__TRY IT__:
Repeat exactly, and only, the lines of the entries below from the one with "Click the Wavelength, A x-axis label" through the one with "Task: Select 在以下天中运行 radio button", both ends included.

*** Opening MATERIAL FOR THIS TASK ***

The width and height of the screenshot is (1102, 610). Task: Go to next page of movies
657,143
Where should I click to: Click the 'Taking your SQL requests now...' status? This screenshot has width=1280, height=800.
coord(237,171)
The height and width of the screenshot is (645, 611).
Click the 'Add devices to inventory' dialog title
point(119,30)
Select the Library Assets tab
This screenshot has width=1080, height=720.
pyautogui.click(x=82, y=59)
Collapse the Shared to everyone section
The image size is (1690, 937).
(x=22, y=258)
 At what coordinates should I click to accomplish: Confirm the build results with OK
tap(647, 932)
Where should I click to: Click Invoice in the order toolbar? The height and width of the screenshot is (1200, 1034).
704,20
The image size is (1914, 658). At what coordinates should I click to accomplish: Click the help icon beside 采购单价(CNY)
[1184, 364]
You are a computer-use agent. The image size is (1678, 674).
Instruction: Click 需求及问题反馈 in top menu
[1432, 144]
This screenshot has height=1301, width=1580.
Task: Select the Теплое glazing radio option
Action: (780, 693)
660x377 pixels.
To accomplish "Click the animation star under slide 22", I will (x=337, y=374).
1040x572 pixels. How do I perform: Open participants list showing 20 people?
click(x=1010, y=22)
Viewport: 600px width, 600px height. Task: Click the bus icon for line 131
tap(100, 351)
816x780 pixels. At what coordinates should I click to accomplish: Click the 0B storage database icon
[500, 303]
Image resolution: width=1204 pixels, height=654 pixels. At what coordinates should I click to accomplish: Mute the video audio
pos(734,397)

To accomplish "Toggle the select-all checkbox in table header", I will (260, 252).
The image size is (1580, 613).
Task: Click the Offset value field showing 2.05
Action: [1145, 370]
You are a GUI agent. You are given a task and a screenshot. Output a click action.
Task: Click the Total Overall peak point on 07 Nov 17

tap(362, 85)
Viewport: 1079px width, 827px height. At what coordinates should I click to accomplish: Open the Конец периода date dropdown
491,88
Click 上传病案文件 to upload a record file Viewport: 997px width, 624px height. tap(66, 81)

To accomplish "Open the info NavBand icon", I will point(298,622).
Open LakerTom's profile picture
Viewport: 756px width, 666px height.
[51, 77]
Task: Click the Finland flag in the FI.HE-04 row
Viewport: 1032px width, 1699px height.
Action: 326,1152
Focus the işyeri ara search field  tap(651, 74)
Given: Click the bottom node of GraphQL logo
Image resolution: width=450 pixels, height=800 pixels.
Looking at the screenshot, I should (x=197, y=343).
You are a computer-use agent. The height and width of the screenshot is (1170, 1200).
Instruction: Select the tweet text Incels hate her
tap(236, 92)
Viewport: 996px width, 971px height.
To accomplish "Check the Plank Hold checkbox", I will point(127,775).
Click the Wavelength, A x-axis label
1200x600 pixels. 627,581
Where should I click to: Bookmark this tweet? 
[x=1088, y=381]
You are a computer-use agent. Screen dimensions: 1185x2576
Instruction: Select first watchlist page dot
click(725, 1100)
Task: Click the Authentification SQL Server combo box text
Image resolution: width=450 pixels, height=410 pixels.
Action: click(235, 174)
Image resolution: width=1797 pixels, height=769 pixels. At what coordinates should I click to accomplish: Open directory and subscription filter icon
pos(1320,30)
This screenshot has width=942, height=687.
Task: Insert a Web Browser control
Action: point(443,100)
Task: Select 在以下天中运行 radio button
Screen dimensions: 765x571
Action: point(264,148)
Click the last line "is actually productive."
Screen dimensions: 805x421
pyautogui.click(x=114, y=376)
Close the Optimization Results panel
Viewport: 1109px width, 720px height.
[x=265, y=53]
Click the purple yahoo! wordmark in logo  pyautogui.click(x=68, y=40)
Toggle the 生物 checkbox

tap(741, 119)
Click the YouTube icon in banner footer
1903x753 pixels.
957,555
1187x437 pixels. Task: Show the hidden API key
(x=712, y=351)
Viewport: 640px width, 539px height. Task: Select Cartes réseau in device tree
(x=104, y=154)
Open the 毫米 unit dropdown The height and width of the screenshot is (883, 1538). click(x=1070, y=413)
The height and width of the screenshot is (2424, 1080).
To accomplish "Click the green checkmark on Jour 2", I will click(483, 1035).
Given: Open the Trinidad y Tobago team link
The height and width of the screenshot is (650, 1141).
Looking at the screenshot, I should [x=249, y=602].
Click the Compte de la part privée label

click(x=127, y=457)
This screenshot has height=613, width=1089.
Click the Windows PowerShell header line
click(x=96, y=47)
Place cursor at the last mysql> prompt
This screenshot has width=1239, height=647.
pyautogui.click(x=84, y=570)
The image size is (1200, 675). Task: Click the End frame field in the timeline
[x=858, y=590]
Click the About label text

*** Closing MATERIAL FOR THIS TASK ***

__RESPONSE BELOW__:
Click the Wavelength, A x-axis label
1200x600 pixels. 627,581
Where should I click to: Bookmark this tweet? 
[x=1088, y=381]
You are a computer-use agent. Screen dimensions: 1185x2576
Instruction: Select first watchlist page dot
click(725, 1100)
Task: Click the Authentification SQL Server combo box text
Image resolution: width=450 pixels, height=410 pixels.
Action: click(235, 174)
Image resolution: width=1797 pixels, height=769 pixels. At what coordinates should I click to accomplish: Open directory and subscription filter icon
pos(1320,30)
This screenshot has width=942, height=687.
Task: Insert a Web Browser control
Action: point(443,100)
Task: Select 在以下天中运行 radio button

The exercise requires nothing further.